The significance and impact of the proposed project is manifold (ranging from unique and novel data sets for document analysis to more robust document workflows using LLMs). One of the most important impacts is, however, that the present project might result in radically different services, which can be interpreted as first – yet significant – step towards a more natural human-computer interaction with large archives of historical documents.
Combining Image and Graph-Based Neural Networks for Handwriting Recognition
This project develops deep learning methods for document analysis that combine visual and structural representations of handwriting, reducing the need for manual annotations and enabling applications in historical and low-resource settings.

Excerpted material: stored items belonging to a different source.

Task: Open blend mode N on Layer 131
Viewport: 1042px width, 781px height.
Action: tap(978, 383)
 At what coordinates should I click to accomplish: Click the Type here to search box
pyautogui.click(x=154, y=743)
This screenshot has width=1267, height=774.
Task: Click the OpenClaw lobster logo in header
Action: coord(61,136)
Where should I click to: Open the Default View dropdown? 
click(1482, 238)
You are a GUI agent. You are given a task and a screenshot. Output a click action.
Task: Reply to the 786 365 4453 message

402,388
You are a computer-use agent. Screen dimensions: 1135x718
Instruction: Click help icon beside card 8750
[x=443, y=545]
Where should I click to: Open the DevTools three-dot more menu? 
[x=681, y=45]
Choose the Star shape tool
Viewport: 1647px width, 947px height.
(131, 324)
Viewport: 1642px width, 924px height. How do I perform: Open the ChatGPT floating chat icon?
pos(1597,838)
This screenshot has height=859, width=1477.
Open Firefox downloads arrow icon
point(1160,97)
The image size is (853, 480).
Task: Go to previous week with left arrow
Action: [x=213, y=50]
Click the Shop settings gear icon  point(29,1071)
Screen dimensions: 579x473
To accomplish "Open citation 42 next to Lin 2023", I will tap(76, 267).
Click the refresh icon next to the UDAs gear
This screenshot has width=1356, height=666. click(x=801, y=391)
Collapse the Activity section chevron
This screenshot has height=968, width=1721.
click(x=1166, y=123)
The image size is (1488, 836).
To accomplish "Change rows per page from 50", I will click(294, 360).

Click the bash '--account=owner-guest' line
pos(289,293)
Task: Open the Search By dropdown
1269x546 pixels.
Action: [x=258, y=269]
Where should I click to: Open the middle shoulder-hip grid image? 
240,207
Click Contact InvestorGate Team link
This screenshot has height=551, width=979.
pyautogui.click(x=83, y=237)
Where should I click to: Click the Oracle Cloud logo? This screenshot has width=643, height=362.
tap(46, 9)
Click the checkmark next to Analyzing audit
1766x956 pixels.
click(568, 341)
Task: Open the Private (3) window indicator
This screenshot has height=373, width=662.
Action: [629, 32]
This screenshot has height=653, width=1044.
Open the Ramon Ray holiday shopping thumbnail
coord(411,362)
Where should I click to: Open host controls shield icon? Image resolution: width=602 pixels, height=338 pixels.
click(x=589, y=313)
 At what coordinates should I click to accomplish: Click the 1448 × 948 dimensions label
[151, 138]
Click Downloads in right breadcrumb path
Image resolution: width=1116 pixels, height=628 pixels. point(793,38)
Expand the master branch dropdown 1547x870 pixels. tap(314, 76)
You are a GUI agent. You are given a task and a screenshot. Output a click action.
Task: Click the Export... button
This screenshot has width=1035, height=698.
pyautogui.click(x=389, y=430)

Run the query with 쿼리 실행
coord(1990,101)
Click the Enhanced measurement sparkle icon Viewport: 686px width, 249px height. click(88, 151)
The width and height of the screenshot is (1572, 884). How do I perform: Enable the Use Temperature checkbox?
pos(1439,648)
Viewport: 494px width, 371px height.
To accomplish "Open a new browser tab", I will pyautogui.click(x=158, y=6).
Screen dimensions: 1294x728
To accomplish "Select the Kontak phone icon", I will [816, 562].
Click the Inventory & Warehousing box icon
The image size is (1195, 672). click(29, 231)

This proposal aims to develop models, data synthesis and training methods for document analysis tasks such as classification or retrieval that allow the application of deep learning models without the need for manually created annotations. Especially, considering historic documents or low resource language the heavy demand for labeled data hinders the application of learning-based methodology. A key factor in the proposed project is the exploitation of the structural nature of handwriting. In addition to the visual appearance, the underlying structure can represented as a graph. Recent developments in geometric deep learning allow to integrate this structural element on the level of model design. Additionally, explicitly modeling the geometric component serves as a form of regularization, increasing adaptability and the generalization capabilities of the developed models. Training of a model combining visual and geometrical information is then performed with as little supervision as possible. Therefore, data synthesis approaches will be developed that also include structural representations. This project extends the state-of-the art in deep learning based document analysis by developing methods that explicitly model the geometric components of handwriting. The resulting reduction of training data demand opens up a diverse set of application areas and tasks.
Automated HVAC-Concept Audit and Optimisation Using AI
This project aims to close the energy performance gap in modern HVAC systems by developing an AI-driven software solution that optimizes energy efficiency, comfort, and sustainability from the start of building operation.
Modern Heating, Ventilation and Air Conditioning (HVAC) systems are incredibly sophisticated, but rarely live-up to their potential. There is a significant Energy Performance Gap (EPG) between the energy performance calculated at the time of planning and the actual energy performance of the building once the equipment is in operation. In our experience it is up to 30%, which is equivalent to over 4% of global energy usage.
Our vision, under this project, is to tackle the EPG from Day 1, by developing an automated software solution that uses AI and data-driven analytics to maximise the energy-efficiency, comfort and environmental sustainability of buildings.